Hypothesis / aims of study
Despite fecal incontinence (FI) having a major impact on quality of life, a paucity of data exists comparing characteristics of individual FI phenotypes: urge FI, passive FI and combined urge/passive FI. The primary aim of this study is to characterize symptom specific distress and quality of life among women with these FI phenotypes. The secondary aim is to characterize FI symptom specific distress and quality of life in women with a fourth phenotype, stress FI.
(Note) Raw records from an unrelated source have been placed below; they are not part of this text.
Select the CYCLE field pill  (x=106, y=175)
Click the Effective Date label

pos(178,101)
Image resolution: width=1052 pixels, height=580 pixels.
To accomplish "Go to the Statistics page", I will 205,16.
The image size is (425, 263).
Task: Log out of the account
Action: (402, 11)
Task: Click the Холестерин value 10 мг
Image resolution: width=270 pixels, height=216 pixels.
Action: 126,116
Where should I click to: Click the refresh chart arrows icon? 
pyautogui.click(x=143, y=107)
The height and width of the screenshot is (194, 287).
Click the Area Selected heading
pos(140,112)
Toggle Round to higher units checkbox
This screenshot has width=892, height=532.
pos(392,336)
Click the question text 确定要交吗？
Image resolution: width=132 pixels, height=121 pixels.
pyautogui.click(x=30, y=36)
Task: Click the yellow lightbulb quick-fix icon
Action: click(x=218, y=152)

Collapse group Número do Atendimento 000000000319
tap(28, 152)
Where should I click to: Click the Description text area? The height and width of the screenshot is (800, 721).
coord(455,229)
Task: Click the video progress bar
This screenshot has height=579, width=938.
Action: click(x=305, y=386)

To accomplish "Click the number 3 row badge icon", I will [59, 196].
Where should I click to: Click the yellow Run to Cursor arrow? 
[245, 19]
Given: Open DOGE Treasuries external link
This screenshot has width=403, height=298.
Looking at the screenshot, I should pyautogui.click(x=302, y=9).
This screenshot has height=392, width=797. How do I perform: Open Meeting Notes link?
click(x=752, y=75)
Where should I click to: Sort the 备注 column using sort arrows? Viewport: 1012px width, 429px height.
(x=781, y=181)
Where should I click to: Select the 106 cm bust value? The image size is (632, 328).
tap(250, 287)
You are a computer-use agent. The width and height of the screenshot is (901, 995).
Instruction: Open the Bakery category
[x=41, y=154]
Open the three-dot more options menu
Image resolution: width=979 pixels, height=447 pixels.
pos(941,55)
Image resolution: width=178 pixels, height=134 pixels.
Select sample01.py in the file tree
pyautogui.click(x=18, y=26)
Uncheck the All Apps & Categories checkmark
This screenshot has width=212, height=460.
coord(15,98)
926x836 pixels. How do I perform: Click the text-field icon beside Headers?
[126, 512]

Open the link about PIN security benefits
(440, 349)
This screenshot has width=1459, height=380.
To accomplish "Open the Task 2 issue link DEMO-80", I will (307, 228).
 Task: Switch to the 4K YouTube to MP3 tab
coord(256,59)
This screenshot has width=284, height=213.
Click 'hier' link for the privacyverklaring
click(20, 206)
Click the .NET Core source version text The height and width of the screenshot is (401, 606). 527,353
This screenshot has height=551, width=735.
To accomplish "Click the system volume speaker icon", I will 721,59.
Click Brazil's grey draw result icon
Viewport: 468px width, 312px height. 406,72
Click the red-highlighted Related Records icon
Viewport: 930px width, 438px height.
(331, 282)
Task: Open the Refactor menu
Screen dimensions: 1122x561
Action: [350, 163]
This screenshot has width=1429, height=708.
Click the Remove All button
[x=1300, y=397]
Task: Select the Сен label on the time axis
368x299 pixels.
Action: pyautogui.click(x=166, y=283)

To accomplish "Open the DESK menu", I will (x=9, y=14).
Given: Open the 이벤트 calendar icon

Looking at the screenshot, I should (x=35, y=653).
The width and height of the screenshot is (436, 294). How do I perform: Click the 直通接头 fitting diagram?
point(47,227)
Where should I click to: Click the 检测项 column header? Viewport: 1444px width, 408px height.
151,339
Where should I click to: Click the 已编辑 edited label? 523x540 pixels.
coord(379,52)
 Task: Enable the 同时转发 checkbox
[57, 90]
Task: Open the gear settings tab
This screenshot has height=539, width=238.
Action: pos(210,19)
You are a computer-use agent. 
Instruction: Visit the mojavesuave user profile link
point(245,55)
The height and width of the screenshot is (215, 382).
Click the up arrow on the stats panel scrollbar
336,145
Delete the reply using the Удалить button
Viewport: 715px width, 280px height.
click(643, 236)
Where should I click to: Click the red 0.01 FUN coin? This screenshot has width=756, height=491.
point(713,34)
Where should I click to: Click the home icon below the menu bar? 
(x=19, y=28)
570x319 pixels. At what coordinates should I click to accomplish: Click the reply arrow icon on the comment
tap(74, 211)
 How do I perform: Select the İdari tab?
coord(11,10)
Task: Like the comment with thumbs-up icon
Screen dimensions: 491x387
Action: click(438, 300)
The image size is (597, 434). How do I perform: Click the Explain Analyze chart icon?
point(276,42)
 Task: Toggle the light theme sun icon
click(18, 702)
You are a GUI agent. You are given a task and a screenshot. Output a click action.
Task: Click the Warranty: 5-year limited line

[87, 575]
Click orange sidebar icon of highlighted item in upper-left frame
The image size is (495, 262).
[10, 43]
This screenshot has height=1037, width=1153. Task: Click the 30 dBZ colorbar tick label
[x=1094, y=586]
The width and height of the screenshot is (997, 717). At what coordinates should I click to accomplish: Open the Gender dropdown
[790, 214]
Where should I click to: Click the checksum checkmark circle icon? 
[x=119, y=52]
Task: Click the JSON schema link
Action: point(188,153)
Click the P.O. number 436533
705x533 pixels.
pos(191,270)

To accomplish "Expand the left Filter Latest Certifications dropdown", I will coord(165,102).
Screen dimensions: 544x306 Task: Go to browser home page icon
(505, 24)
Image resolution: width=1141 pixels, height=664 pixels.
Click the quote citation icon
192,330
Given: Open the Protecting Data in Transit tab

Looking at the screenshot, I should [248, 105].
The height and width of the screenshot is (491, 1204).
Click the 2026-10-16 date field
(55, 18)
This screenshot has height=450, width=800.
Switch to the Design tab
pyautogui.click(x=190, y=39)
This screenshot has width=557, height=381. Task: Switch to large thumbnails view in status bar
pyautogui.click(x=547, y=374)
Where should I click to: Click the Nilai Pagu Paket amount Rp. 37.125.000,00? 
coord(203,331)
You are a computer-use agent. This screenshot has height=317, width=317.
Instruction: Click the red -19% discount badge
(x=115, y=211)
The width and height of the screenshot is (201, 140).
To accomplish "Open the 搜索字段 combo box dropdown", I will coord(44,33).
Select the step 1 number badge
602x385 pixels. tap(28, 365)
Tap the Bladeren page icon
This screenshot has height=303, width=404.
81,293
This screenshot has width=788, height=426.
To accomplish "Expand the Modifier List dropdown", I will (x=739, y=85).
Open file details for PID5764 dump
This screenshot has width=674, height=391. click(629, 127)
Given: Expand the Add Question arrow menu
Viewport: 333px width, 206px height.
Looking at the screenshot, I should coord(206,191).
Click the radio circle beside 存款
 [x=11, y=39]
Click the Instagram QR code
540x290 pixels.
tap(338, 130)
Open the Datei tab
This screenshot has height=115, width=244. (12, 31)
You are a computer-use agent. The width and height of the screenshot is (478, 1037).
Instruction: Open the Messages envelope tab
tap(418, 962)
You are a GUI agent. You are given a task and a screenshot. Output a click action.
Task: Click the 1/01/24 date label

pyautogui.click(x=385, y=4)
Study design, materials and methods
Women presenting to a single academic institution for the evaluation of anal incontinence symptoms from 2003-2017 were included in this retrospective study. IRB approval was obtained. All participants completed the Modified Manchester Health Questionnaire (MMHQ) which consists of the validated Manchester Health Questionnaire (MHQ) measuring symptom specific impact and the Fecal Incontinence Severity Index (FISI) measuring symptom distress. General health-related quality of life was assessed with the Short Form-12 (SF-12). Patients were included in this study if they had at least monthly FI as reported by their responses on the MMHQ. Patients were divided into 4 groups: urge FI, passive FI, combined urge/passive FI and stress FI based on responding “most of the time” or “all of the time” to the urge, passive and stress symptom specific questions of the MMHQ. The urge question asks, “Can you hold solid/liquid stool long enough to get to the bathroom.” The passive question asks, “Do you lose any solid/liquid stool when walking?” The stress question asks, “Do you lose any solid /liquid stool when coughing or sneezing?” Anorectal physiology was assessed using anorectal manometry and endoanal ultrasound. Demographic data and clinical medical history were collected. Patient characteristics and symptoms were compared across FI subtypes using one-way ANOVA (and Kruskal-Wallis tests as appropriate) for quantitative measures and chi-squared tests (and Fisher’s exact test as appropriate) for categorical measures. Analysis of covariance (ANCOVA) was performed to evaluate associations between patient symptoms and FI subtypes while controlling for pertinent baseline characteristics. Level of significance was assessed at 0.05.
Interpretation of results
Among the 3 main subtypes studied, combined urge/passive FI has a greater symptom distress and impact on quality of life than urge FI and passive FI alone.. There were no differences in anorectal manometric measurements or anal sphincter integrity among these 3 main subtypes. Symptom distress and impact for stress FI did not differ from urge or passive FI, but this may be due to the relatively small sample size in this study.